Description of the task. Filter the data below, keeping only the lines that contain the string "icon". Case counts.

Material for this task.

-- start --

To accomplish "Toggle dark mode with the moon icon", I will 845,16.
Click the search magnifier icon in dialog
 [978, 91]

-- end --
-- start --

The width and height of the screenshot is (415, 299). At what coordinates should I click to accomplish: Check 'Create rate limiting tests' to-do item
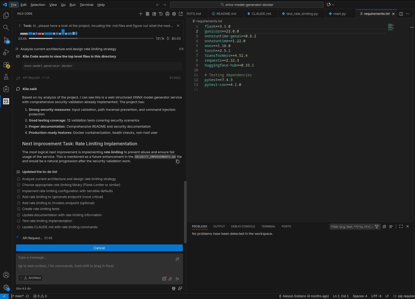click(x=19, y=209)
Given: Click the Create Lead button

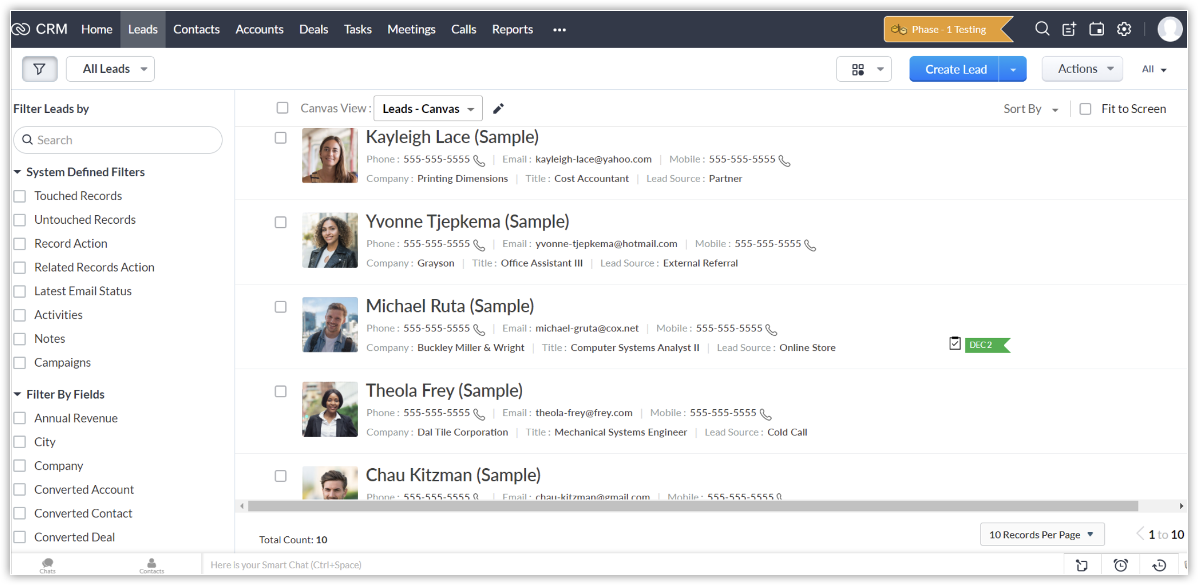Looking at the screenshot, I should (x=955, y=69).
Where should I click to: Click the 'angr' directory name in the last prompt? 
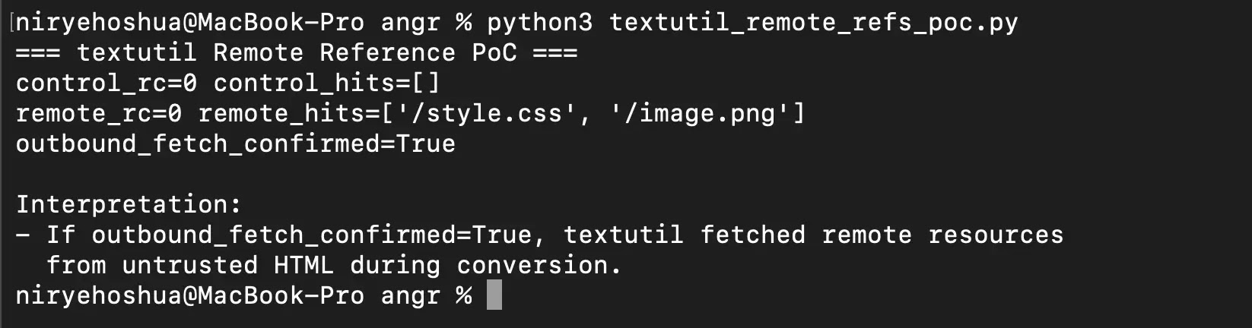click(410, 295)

-- end --

Complete answer.
To accomplish "Toggle dark mode with the moon icon", I will 845,16.
Click the search magnifier icon in dialog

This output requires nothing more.